SHORT TASK A – In the passage on the HiSup building-extraction model, which network serves as the multi-scale feature extractor?
SHORT TASK B – Can you carry the passage on the HiSup building-extraction model forward from its last sentence?

PASSAGE SHOWN –
# # #

This paper adopts HiSup as the baseline model for extracting building polygons from remote sensing images. The model structure is illustrated in Figure 5. HiSup consists of three feature learning branches, including the Mask Branch, Line Branch, and Vertex Branch. Additionally, HiSup incorporates modules for multi-scale feature extraction, channel attention, boundary enhancement, and polygon construction and simplification. Specifically, for an input remote sensing image

I \in R^{3 \times H \times W}

, HRNet is employed as the multi-scale feature extractor to obtain the feature map

F \in R^{3 \times H_{S} \times W_{S}}

. Here,

H_{S} = H / S

represents the length of feature map F, and

W_{S} = W / S

represents its width, with S being the downsampling factor. After obtaining the image feature map F through the multi-scale feature extractor, F is fed into three distinct branches to learn the vertex feature

F_{v e r}

, line feature

F_{l i n e}

, and semantic mask feature

F_{s e g}

of buildings. Each branch contains three consecutive processing units, including 3 × 3 convolutional layers, a batch normalization layer [52], and a ReLU [53] layer in each processing unit. Specifically, the vertex feature

F_{v e r}

and line feature

F_{l i n e}

are derived from mid-level image features, while the semantic mask feature

F_{s e g}

is obtained from high-level image features. Subsequently, the channel attention module integrates these three features to generate the vertex prediction heat map

M_{H}

, vertex distance offset field

M_{O}

, line attraction field [29] prediction map

M_{A}

, and building a semantic mask prediction map

M_{S}

. Next, by utilizing the line attraction field

M_{A}

, and image feature F to impose boundary constraints on

M_{S}

, a more regular segmentation result is obtained. Finally, the vertex, line, and semantic prediction results are utilized to construct vector polygons, which are further simplified to obtain the final building polygon extraction results.

To further reduce the influence of complex backgrounds on building boundaries, we improved HiSup. In the boundary enhancement module, Dice Loss was incorporated to alleviate the issue of building adhesion. This modification aims to improve the segmentation performance by effectively separating buildings from their surrounding environment, as shown in Figure 5.

# # #

MATERIAL PROVIDED –

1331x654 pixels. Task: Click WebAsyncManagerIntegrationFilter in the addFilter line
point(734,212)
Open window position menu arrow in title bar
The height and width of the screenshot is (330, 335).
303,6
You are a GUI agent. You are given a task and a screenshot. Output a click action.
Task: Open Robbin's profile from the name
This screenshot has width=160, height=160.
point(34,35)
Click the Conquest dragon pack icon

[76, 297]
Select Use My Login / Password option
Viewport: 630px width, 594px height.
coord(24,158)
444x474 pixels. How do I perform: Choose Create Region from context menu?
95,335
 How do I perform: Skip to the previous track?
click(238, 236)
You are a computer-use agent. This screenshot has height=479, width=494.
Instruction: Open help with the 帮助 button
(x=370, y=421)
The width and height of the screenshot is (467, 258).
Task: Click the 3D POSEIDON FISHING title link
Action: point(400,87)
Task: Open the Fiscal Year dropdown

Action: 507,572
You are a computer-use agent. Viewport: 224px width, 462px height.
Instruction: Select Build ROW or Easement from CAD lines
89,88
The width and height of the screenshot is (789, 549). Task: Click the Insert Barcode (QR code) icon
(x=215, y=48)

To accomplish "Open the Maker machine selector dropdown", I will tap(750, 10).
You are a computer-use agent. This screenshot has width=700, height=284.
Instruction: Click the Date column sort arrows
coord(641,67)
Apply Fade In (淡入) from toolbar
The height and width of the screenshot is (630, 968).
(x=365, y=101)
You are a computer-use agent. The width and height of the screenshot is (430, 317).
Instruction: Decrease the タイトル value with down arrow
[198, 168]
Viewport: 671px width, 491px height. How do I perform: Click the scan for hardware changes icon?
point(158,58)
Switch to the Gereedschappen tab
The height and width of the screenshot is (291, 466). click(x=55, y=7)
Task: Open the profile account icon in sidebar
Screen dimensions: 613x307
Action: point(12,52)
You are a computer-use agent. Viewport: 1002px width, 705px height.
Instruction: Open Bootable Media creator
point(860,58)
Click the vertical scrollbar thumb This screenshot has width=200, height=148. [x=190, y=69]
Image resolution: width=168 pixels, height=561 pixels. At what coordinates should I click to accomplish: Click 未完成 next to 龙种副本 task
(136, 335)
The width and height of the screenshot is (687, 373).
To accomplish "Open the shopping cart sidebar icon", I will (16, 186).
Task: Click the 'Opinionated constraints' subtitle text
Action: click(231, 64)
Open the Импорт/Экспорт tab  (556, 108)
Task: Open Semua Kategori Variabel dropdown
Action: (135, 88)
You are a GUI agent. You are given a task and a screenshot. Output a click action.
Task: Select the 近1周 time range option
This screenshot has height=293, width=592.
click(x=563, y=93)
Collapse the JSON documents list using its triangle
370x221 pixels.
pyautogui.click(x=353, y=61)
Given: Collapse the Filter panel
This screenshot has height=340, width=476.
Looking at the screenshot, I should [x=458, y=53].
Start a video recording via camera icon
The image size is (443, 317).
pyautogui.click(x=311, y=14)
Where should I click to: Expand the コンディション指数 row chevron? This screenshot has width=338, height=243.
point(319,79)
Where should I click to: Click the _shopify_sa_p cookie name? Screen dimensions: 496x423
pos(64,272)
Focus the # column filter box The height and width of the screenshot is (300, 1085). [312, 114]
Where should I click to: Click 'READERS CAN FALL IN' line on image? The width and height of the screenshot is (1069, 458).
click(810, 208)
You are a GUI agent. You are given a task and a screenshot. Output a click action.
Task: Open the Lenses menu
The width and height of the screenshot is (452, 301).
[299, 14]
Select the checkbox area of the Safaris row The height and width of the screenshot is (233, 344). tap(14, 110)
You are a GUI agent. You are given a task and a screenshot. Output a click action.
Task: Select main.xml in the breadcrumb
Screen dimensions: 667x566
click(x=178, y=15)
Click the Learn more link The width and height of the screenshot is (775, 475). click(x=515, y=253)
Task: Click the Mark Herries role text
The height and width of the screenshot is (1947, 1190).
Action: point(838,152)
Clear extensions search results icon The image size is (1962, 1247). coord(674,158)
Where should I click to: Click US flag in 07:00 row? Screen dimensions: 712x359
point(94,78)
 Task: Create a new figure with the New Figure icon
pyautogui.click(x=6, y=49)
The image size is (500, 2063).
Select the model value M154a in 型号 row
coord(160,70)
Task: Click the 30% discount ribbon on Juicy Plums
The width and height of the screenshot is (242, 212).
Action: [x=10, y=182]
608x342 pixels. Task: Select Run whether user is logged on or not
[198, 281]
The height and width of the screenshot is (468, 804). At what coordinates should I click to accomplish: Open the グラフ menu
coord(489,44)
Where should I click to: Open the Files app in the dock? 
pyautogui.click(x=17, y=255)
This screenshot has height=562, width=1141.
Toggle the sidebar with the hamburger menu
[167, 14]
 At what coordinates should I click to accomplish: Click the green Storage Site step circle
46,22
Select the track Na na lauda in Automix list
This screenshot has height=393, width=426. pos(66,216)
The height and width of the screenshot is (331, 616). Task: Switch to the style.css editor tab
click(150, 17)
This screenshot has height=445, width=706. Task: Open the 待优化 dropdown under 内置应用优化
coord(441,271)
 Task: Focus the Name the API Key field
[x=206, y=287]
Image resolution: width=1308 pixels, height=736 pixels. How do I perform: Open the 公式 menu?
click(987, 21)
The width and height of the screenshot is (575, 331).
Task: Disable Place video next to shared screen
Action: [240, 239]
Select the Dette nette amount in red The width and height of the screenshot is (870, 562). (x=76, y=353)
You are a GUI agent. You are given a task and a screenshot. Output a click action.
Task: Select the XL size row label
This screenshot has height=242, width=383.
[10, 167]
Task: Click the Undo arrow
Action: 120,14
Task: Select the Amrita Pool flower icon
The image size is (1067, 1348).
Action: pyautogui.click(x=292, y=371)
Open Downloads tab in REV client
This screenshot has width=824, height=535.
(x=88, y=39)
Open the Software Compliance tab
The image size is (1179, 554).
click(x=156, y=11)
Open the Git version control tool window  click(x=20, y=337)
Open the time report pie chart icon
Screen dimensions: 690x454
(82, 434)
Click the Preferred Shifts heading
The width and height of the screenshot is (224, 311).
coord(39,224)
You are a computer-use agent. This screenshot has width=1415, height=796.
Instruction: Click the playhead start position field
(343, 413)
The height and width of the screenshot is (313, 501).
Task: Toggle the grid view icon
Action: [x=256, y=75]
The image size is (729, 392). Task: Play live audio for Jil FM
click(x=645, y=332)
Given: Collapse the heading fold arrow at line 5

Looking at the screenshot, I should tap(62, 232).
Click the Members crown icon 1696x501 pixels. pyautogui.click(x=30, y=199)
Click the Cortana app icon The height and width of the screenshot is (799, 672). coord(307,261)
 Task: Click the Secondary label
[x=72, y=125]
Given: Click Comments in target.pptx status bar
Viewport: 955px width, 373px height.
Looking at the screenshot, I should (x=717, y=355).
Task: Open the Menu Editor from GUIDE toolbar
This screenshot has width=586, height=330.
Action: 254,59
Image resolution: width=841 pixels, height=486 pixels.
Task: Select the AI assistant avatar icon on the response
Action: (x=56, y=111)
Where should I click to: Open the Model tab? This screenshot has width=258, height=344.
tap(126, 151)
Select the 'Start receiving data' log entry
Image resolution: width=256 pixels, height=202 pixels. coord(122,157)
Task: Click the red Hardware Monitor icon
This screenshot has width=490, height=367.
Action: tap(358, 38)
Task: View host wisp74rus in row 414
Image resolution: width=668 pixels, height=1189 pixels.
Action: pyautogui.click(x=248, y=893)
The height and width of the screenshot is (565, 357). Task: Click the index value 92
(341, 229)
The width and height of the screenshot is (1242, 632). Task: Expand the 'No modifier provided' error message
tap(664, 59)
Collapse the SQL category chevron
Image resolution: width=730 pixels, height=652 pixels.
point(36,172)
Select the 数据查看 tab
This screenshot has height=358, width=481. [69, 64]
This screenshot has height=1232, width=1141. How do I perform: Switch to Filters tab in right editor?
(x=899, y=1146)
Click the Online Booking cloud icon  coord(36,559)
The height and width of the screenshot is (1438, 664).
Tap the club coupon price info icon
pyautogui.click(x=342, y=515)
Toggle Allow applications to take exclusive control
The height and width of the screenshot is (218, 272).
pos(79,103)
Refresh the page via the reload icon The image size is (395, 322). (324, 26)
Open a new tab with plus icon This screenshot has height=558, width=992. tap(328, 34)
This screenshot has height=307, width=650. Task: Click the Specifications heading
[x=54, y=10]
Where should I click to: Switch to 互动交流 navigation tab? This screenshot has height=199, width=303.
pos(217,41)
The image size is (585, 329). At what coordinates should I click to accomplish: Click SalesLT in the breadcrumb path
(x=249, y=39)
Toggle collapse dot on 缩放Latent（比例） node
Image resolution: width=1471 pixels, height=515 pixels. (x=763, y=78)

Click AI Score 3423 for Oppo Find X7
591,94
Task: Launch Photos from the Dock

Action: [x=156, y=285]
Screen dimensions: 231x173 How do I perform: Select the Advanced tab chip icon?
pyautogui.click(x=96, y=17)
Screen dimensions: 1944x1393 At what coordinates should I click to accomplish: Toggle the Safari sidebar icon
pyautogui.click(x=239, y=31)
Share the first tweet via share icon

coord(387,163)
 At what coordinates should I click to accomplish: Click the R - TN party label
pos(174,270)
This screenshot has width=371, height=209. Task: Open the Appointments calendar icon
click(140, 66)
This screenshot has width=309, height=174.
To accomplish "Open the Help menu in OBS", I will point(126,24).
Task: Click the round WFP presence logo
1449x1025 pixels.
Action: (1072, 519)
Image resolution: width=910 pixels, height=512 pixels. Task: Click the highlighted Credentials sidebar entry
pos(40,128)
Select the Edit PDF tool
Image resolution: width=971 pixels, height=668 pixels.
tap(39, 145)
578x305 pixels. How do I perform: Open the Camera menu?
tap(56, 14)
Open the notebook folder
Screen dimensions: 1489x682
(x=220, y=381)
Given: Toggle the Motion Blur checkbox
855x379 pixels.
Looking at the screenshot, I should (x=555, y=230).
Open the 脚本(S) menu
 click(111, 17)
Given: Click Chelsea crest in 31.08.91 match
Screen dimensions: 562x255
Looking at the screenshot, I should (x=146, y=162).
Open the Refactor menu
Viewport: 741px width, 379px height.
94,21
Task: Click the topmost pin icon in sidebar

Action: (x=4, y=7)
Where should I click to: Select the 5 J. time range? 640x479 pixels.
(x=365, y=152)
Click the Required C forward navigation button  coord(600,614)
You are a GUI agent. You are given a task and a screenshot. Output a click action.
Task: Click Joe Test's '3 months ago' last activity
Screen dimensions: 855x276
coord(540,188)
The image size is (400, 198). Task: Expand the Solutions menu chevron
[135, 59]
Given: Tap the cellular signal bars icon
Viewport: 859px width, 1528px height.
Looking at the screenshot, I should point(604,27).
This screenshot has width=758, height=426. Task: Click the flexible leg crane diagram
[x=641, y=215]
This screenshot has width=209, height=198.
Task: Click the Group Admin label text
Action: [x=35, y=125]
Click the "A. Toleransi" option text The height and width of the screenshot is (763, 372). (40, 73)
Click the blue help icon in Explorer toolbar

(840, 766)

# # #

TASK RESULT A – HRNet

TASK RESULT B –
3.2.1. Channel Attention Module

HiSup utilizes the channel attention mechanism [54] to enhance the feature representation of vertex maps

F_{v e r}

and semantic features

F_{s e g}

, thereby improving the accuracy and consistency of building shape prediction. The computation method is as follows:

F_{s e g}^{e} = δ (C 1 D (G A P (F_{l i n e} + F_{s e g}))) \times F_{s e g} + F_{s e g}

(1)

F_{v e r}^{e} = δ (C 1 D (G A P (F_{l i n e} + F_{v e r}))) \times F_{v e r} + F_{v e r}

(2)

where

C 1 D (\cdot)

represents one-dimensional convolution,

G A P (\cdot)

represents global average pooling, and

δ (\cdot)

represents the sigmoid activation function.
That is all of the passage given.